L’uccisione del maiale

Come ogni buon calabrese sa il “rito” dell’uccisione del maiale con relativa preparazione di salumi vari è proprio della nostra regione. In molti casi è un’ occasione di socializzazione tra famiglia e vicini. 

Una festa che dura qualche giorno, infatti dopo la festa dell’uccisione del maiale seguono i giorni per la preparazione degli insaccati e della coddara.

Terminata la preparazione

Terminata la preparazione di salsicce, soppressate, capocollo, pancetta stesa e arrotolata queste vengono appese in un luogo fresco, asciutto e al sicuro da ogni tipo di insetto in particolare le mosche.

Così i salumi iniziano a “curarsi” cioè ad asciugarsi pian piano e a stagionarsi per poter essere consumati senza rischi.

L’affumicatura

In molte nostre località a questa stagionatura si accompagna anche l’affumicatura in modo da dare odori e sapori particolari alla carne.

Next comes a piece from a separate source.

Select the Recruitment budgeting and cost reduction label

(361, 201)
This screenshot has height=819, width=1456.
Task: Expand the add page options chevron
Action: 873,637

Affumicare gli alimenti è una pratica antica che è giunta fino ai nostri giorni e che è largamente praticata anche nella grande distribuzione.

Questa tecnica di conservazione è utilizzata oggi, non solo come metodo di conservazione ma anche per il particolare gusto che conferisce ai cibi.

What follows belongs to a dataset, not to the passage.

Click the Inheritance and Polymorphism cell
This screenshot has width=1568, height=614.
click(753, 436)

In condizioni di povertà o di particolari condizioni climatiche avverse, naturalmente, l’esigenza principale era quella di conservare il cibo e quindi l’intensità dell’affumicatura – il cui processo poteva durare anche settimane – era molto forte.

Oggi invece lo scopo è cambiato e l’obiettivo è dare all’alimento una particolare aromatizzazione.

Particolare è il tipo di legna che si utilizza: acacia, arancio, acero, ciliegio, melo o noce. Per affumicare basta posizionare sul fondo di una ciotola il legno e le erbe scelte e poi appoggiare la griglia al bordo della ciotola.

Posizionando la carne sulla griglia lasciamo dello spazio libero e prepariamo la pellicola trasparente.

A questo punto, con il cannello da cucina, bisogna bruciare le erbe facendo passare la fiamma attraverso la griglia e sigillare immediatamente con la pellicola trasparente in modo che il fumo prodotto dalla fiamma ossidrica resti intrappolato nella ciotola e affumichi quindi il cibo posto sulla griglia.

La coddara

La Coddara è un recipiente simbolico in cui cuocere il maiale, consiste in un pentolone panciuto è rotondo. Fare la Coddara non è semplice, ma ci vuole un metodo ben preciso e soprattutto bisogna conoscere la ricetta e possedere un bagaglio di saperi ereditati da chi ci ha preceduto.

La ‘nduja

Ebbene tra i salumi che i calabresi sono maestri nel preparare troviamo la regina di tutti gli insaccati ovvero la nduja.